Apparently this is old news so bear with me. I'm coming to grips with this reality where propriety doesn't exist. That we no longer know what it means anymore. Give me a moment.
Okay, I'm good.
Facebook -- oh, how I despise thee -- encourages what folks like to call "over-sharing." We all know this is inappropriate, but it has become part of our culture to not only accept it but encourage it. Yes, take a picture of that hamburger you're about to eat for lunch. Yes, give us yet another selfie. Yes, do tell us how many centimeters your wife is at currently. Yes, tell us that you're on the way to the ER to get your appendix removed and how you're in such crippling pain but, God help you, no life event, however personal, will keep your clammy fingers from your smartphone.
I got an update the other day about a woman's pap smear. One time a friend tagged my name to an article she posted.... the article was about NFP and the side effects of the pill. (Are we noticing the trend that women are especially guilty of over-sharing?)
Here's the point: I'm not against many of the things mentioned above.But I would never ask you about any of those things in public (okay, maybe the hamburger) and yet people love to treat Facebook as though it's a private forum. It's not! It's a public forum! Would you say these things while standing in line at the grocery store? No? Then it doesn't belong on Facebook.
Of course, there are those people -- usually women -- who respond with a "hell yes I say things like it aloud at the grocery store all the time!" or "Isn't this a free country?" or even "I'm just an open kind of personality!" but this only gets to the heart of the matter. That it's all about you.
Since when was socializing all about me? I thought I was supposed to be kind to all, love all, put others first, regard myself as last.

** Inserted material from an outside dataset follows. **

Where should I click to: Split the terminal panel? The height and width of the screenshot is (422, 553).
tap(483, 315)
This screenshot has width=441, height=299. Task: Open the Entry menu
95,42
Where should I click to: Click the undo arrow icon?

I am, by far, not the example of a person who uses Facebook well. But it has reached the point where I stay away from it for a week or so and I start getting emails (written notes! It's phenomenal!) from friends: "Dear Anne, Where are your quotes? Have you not been reading?! Call me this weekend!" and "Dear Anne, What music are you working on? Have you ever played any Stravinsky? I'm working on the piano trio right now..." and "Dear Anne, I'll be in Boston next month and I thought of you. We should do lunch." And so I return to Facebook, time and again, and try to use it more wisely. I have yet to really like Facebook, but I'm working on it.

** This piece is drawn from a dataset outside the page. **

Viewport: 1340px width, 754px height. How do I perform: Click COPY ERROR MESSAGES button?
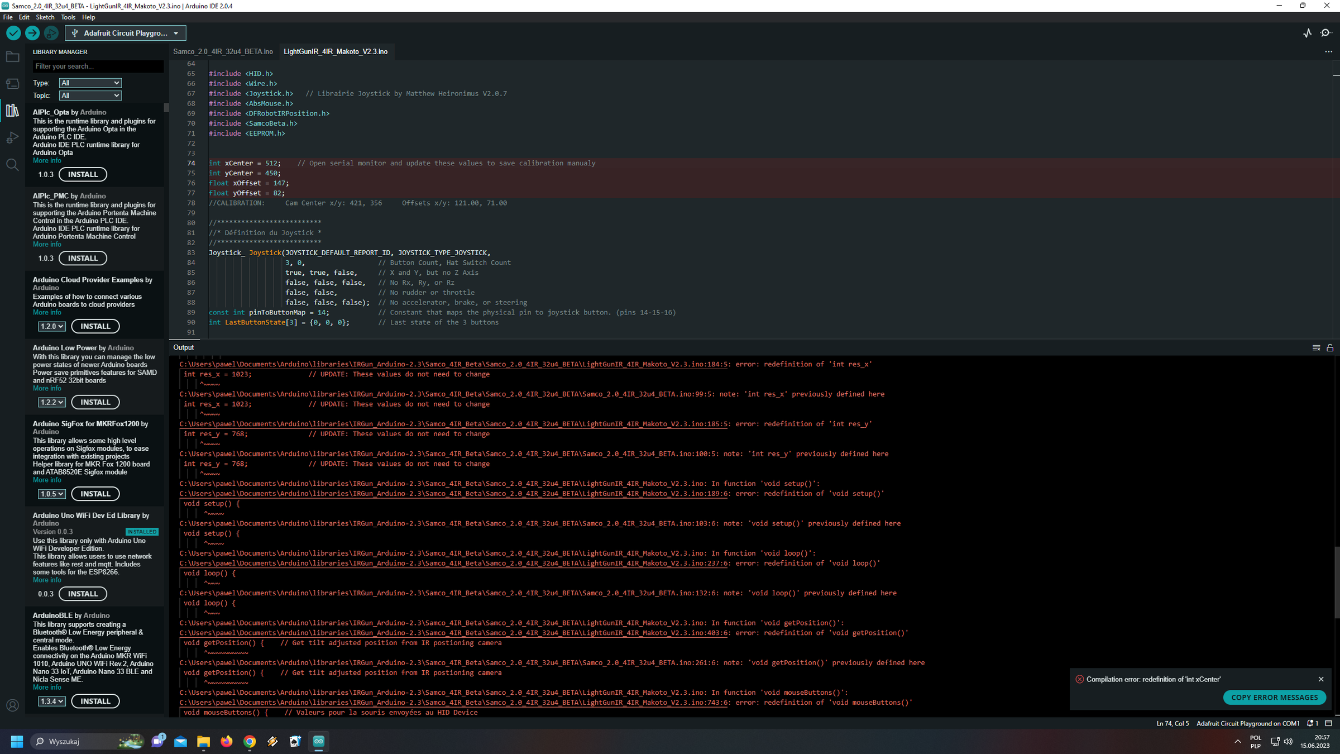click(1274, 697)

- Update your status this week with something you know will make several of your friends laugh. Tag them in it.
- Share something from what you've been reading that you think others will enjoy. Or even benefit from reading.
- Put up something beautiful. We don't need more politics, sensational news, snark, lambasting, theological rants, name calling, crude humor, demeaning jokes, pictures of the horrendous spider you found in your closet, how disappointed you are that your husband is late for dinner, or cussing about how much you hate your job. Does anything else come to mind that belongs on this list? We don't need more of that either. There is a time for, well, most of these things but they should be exceptions and not the norm. Christians especially can become super focused on the True and the Good and yet spread around a whole lot of ugly -- if beauty is lacking it means there's something wrong with what we think is True and Good. Beauty, mysteriously, "takes care of herself"....where her sisters are, there she will be also. I'm begging here, really. Take beauty seriously. Try. I'll stop ranting now.